My case study is examining portrayals of mental illness in females in the movies Prozac Nation and Girl, Interrupted. It's been A LOT of work, and I cannot wait until it's done. I have learned that, while I do not like research papers, I like primary research even less. Unfortunately, that's the stuff school is made out of. I am sure I would like it a lot more if I wasn't so stressed. It is a topic I am very interested in and ties in well with both of my majors.

So that's it for now. My lupus is still giving me trouble, but I hope to last the rest of the semester without too much trouble. And it helps that tomorrow we have no classes because of Patriot's Day. I worked both today and yesterday and I could really use the break.

Hope everyone has a good week!

Thursday, April 15, 2010

Well That's That

I finally got my blood test results from a couple weeks ago (after way too much time trying to convince the lab to give them to me, even though it said "to patient" on the order form and I have never had a problem before. They are my labs, why can't I have them?). I was feeling like complete crap a few weeks ago. Most of my results were good except for the highest ANA I have ever had. Well, it was a flare.

Luckily I am feeling a lot better. The CellCept and Mobic are starting to take effect. I am very thankful for this because I was pretty miserable. I am pretty stressed about a lot of things right now and I am so happy I do not have to worry about a bad lupus flare right now. Of course, though, I know I need to take it easy. Being on these meds and feeling better does not give me a free pass to do whatever I want.

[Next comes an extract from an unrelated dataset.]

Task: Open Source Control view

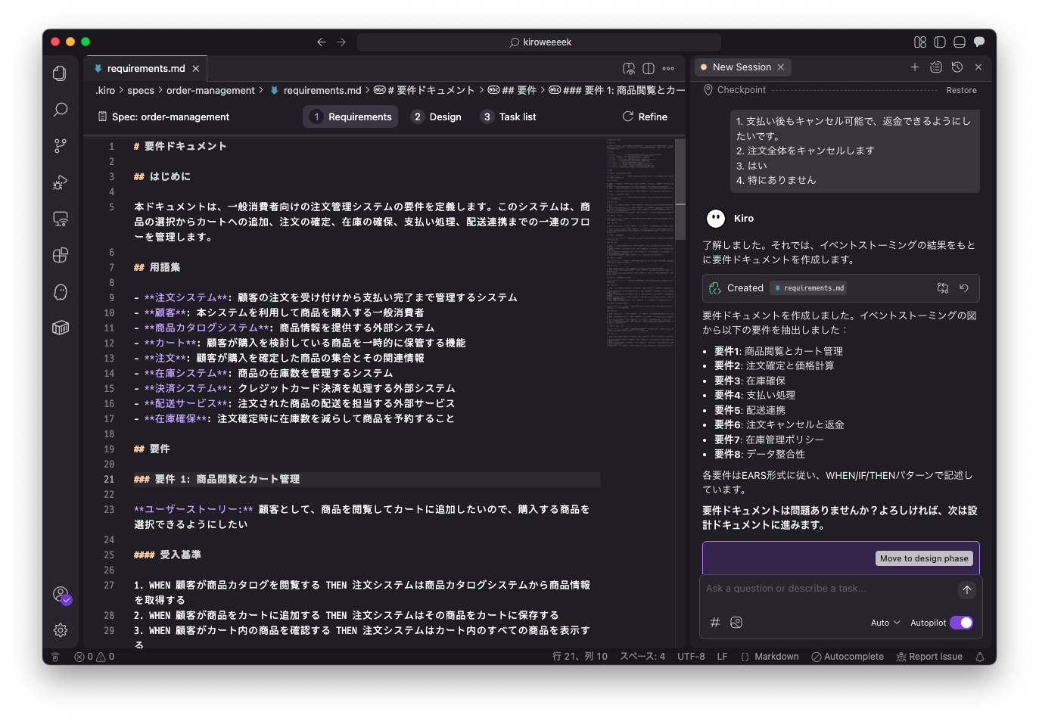Action: (x=61, y=146)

I always have mixed feeling when I have positive test results. On the one hand, its scary to know your body is doing things you can't control. On the other hand, I feel better about the decisions I make to take these powerful, serious drugs.

Anyway, I still have so much to do. It is a long weekend, but unfortunately, I am working both Saturday and Sunday. My goal is to rest on Monday.

Monday, April 12, 2010


I am lacking in it. I'm feeling overwhelmed with school, work and other stuff going on with friends and family. I can't wait until summer, even though I will be working at the place I did my internship last summer, hopefully working and taking two classes. I just want a break.

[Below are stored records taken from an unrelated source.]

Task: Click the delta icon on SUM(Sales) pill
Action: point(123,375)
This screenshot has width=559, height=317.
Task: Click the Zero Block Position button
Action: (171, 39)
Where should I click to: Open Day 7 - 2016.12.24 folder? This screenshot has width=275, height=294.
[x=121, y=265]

I have been reading other blogs recently and a lot of them are talking about taking time out for yourself and relaxing. I can't seem to do that. Money is a serious issue and I can't just stop working. And the semester is winding down, so I can't ask for extensions without getting more stressed out later. I almost did not go to work today, but then I thought about my paycheck and went anyway. One of these days I really will relax.

Sunday, April 4, 2010

Opening Day!

I am a Boston sports fan. Especially baseball. The Celtics won against the Cavs today, and its opening day against the Yankees tonight. This is the start of summer for me. There is nothing like Fenway during baseball season.

Anyway, heading back to school today after a delicious Easter dinner with my family. I'm sad to be going back, but I know I have a lot of work to do. I am really glad I didn't go to work today as I am just starting to feel better and working my shift would have probably set me back another week.

Has anyone seen the documentary Sicko by Michael Moore? I watched it last night and finished it this morning. I recommend it. It has me thinking a lot. Maybe I will write a post about it later.

Hope everyone has a great start to their week!

Saturday, April 3, 2010

Nothing Like It

There is nothing like going home. My dad picked me up at school and brought me to the doctor's on Friday. She gave me a Flector patch, which is doing well so far. Then we stopped at my aunt and uncle's for a bit and then continued home.

I am not working tomorrow because I am pretty sure I would not make it. I am so happy to be spending Easter with my family. I have been so miserable lately and I think the best medicine so far has been being home with my dad and the rest of my family.

I am also completely swamped with work. I have never had this much to do before! Maybe I will post my list, but right now it's too overwhelming. I worked on some today and noe I am about to get into bed with a movie.

Happy Easter/Passover/anything else you might celebrate!